Are these gifts still tax-deductible to the donor?
Some of the money was disbursed directly to a car dealer, and some may need to be dispersed to another pastor who has facilitated the car purchase while the contributions are still coming in.
Is either of these disbursements to be considered taxable income to the pastors?
In regards to your first question: Are these gifts still tax-deductible to the donor?
It would depend on how the funds were taken up. If it was through a regular offering, then yes it would be tax deduction to the donor. However, if the contributions were designated for a certain individual then no the donations would not be tax-deductible.
In regards to your second question: Is either of these disbursements to be considered taxable income to the pastors?
You will find many different opinions on this subject.

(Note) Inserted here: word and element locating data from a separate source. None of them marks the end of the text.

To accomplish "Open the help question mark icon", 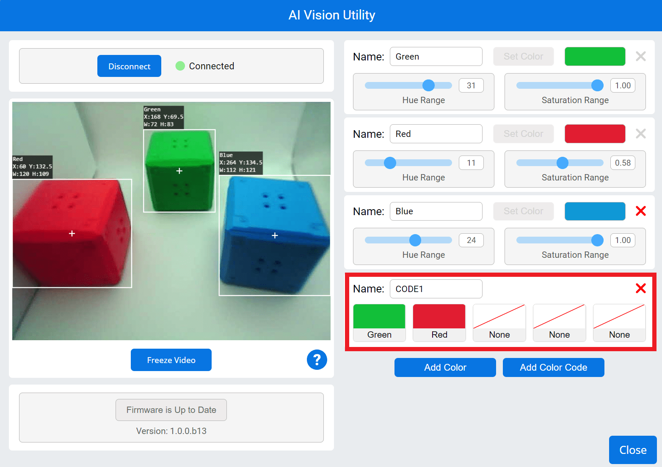I will [x=317, y=360].
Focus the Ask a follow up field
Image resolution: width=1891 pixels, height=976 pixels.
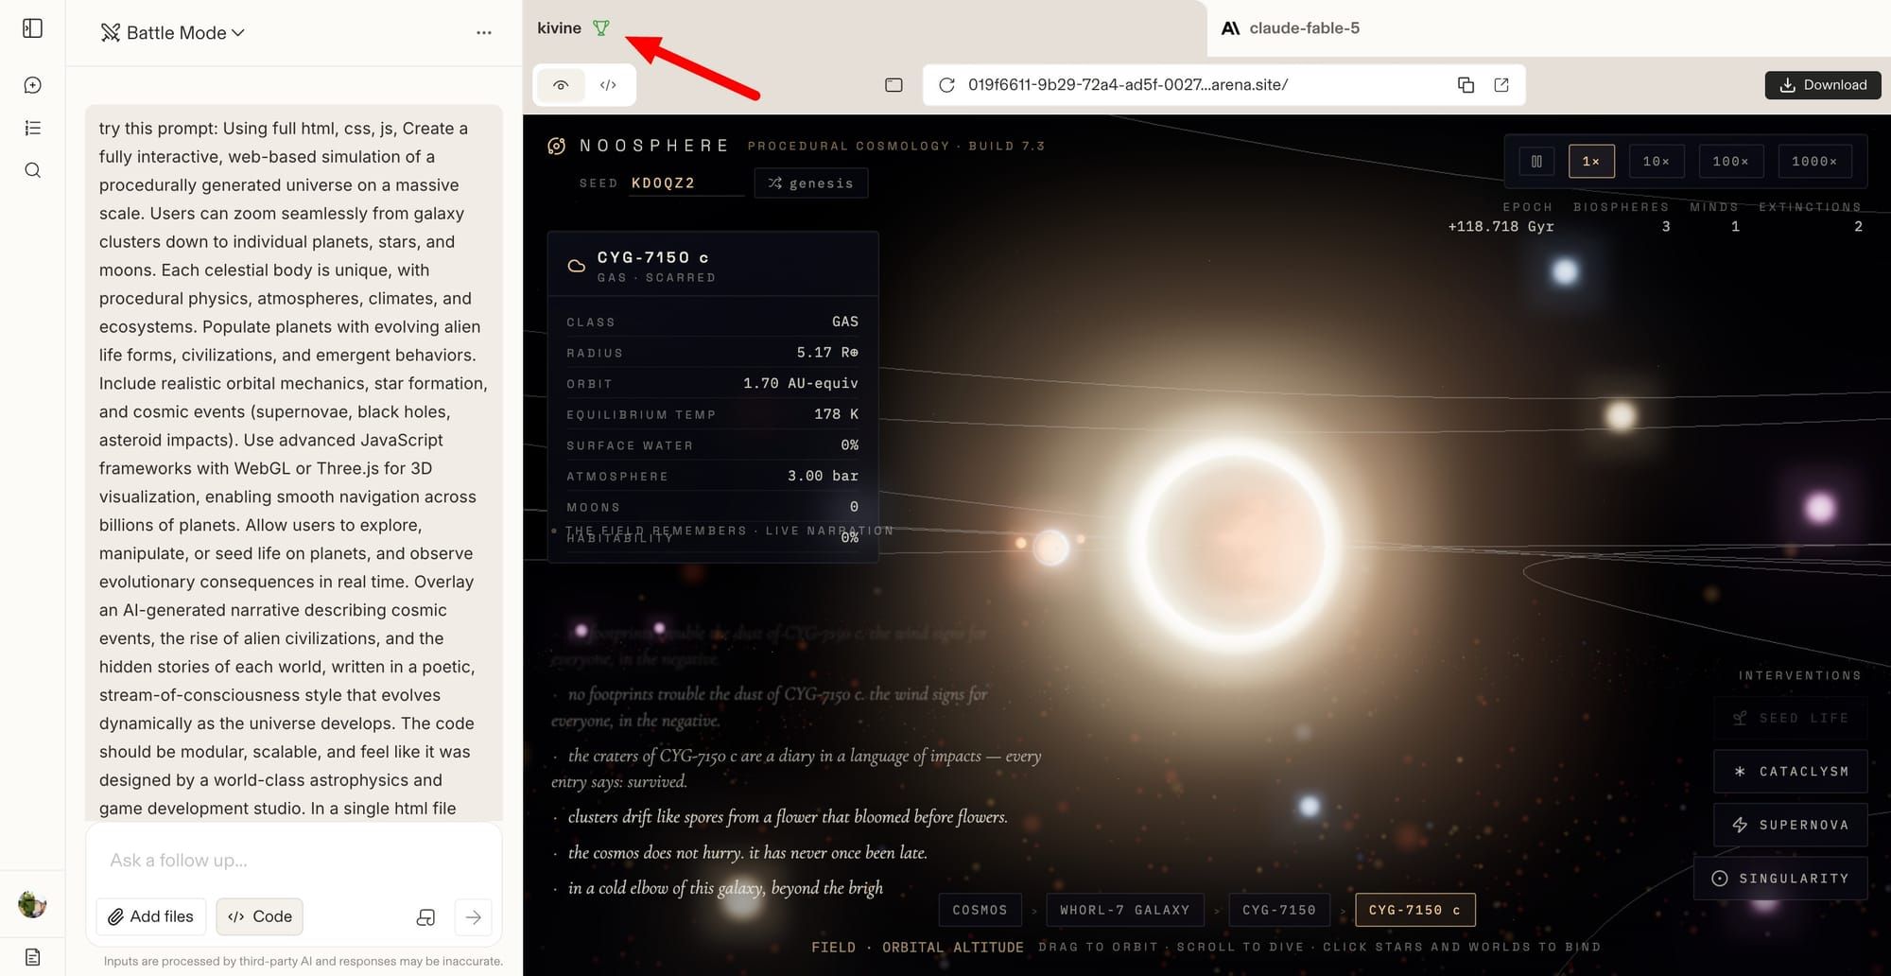click(x=293, y=860)
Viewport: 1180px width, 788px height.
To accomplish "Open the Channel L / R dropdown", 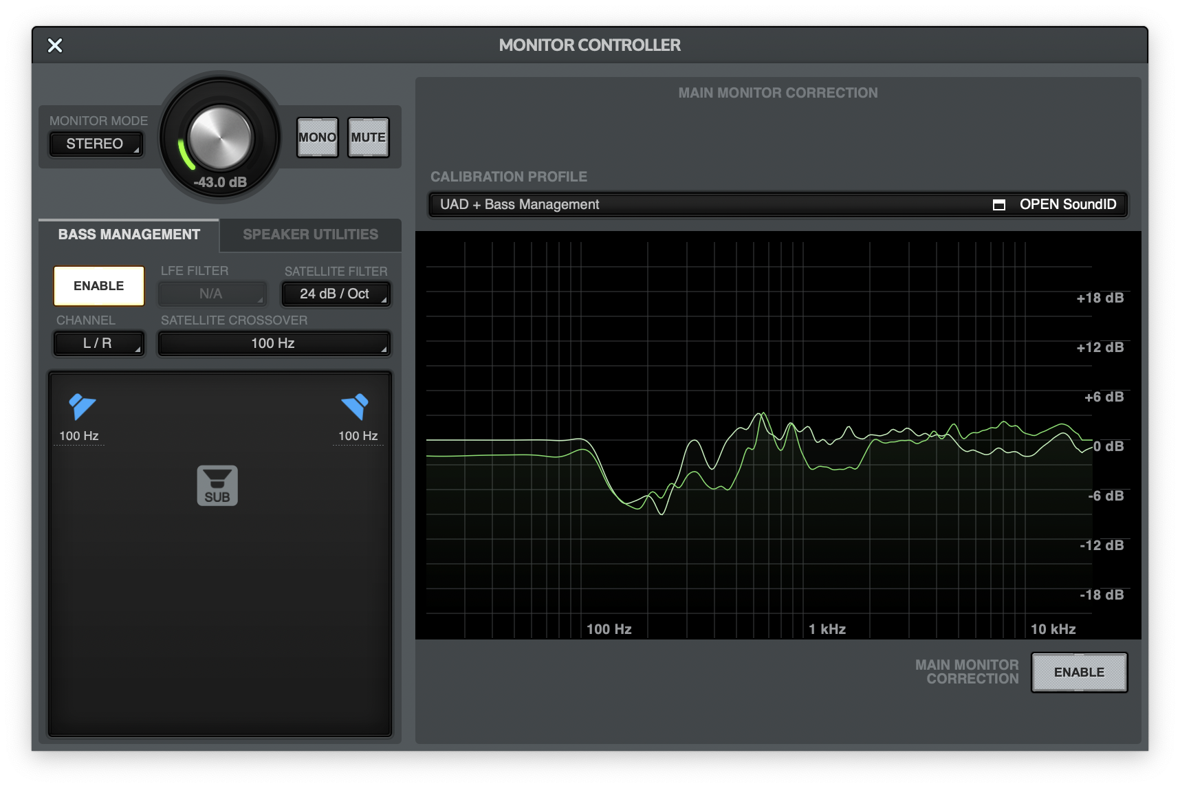I will [x=98, y=344].
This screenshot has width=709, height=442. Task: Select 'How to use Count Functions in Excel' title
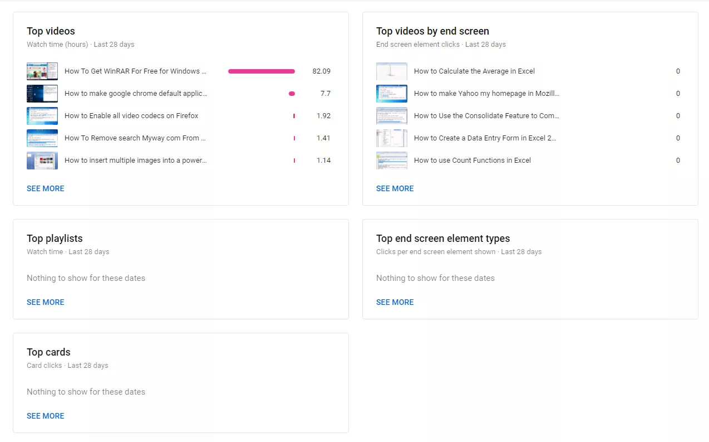coord(472,161)
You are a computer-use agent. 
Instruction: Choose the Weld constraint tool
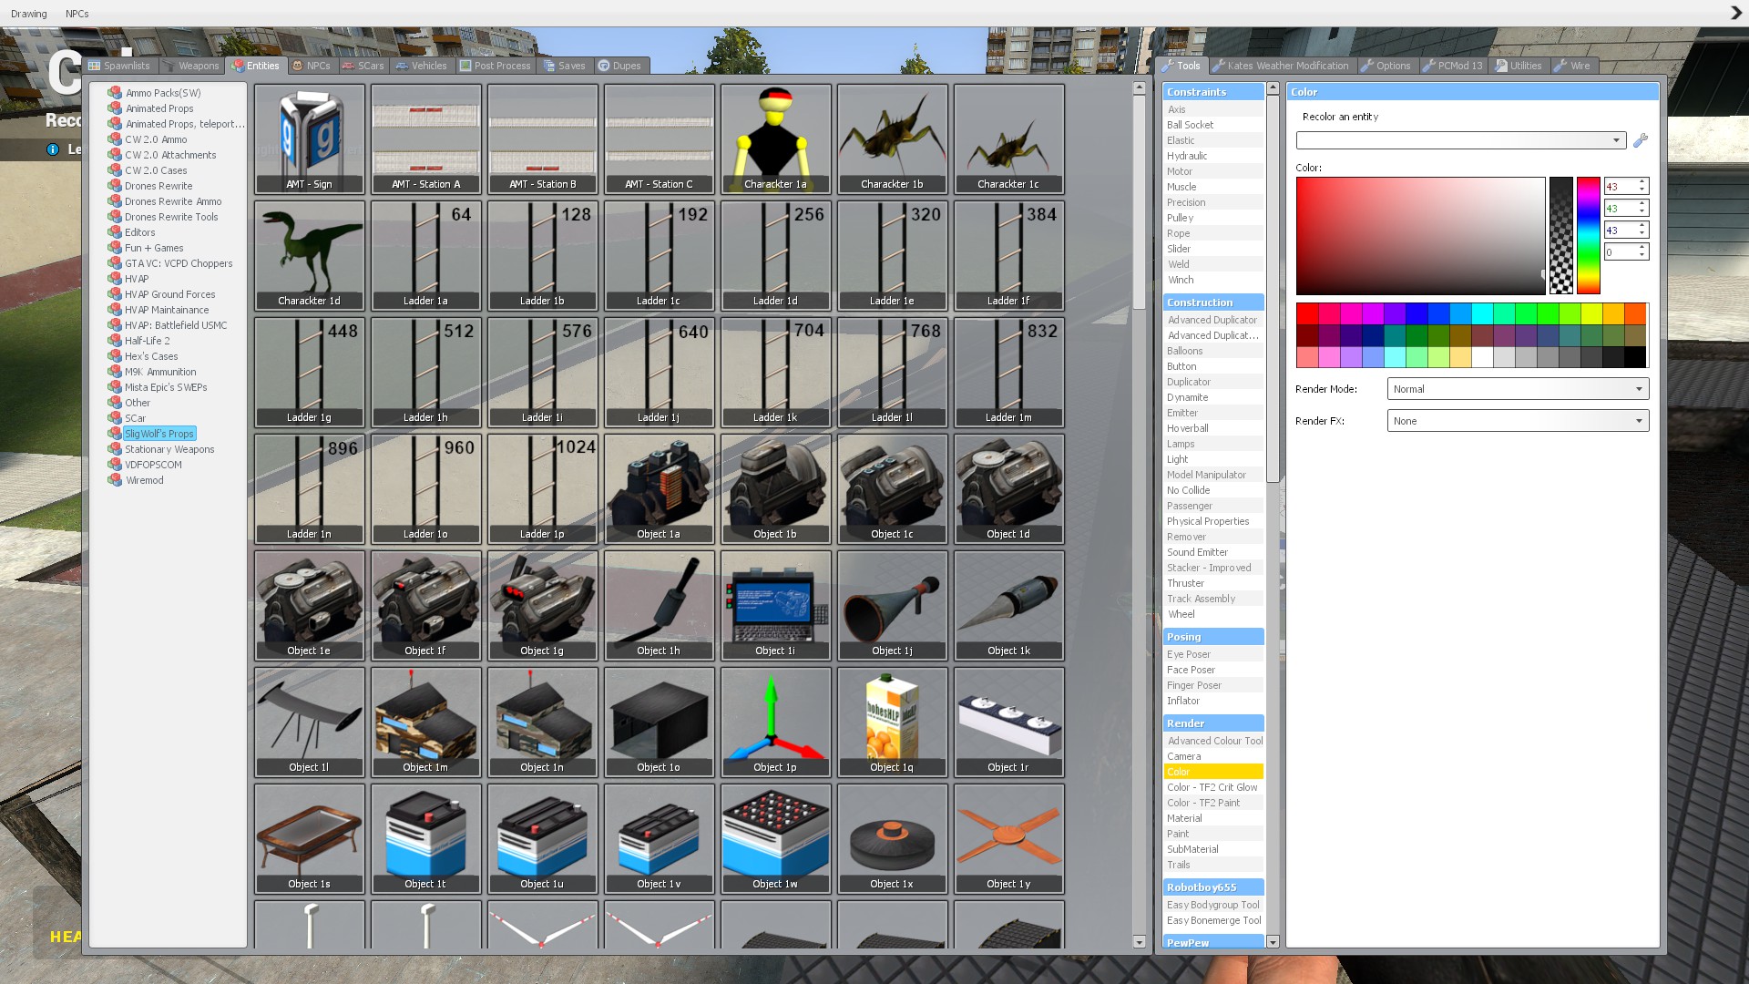(x=1179, y=264)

For the single mother, you will find varied advice. Some well-know CPAs have emphatically stated that all love gifts are taxable to the employee even if it meets the requirements to be a benevolent gift.
However, Dan Busby, CPA states in his book , Zondervan 2011 Church and Nonprofit Tax and Financial Guide , “Love offerings (gifts) to staff members from church or nonprofit funds are taxable....unless they.... are a church attender. Then it requires careful documentation to ensure that the employee would have received a benevolence payment, and in the same amount if the individual had not been a staff member.
Many churches adopt policies prohibiting the payment of benevolence funds to employees, so make sure it isn’t against your church policy and the part time pastor meets the qualifications for a benevolence payment.
In regards to the other pastor, I do not know why the disbursments would need to be in his name. That could cause it to look like taxable income to him. I would consult a CPA on both issues.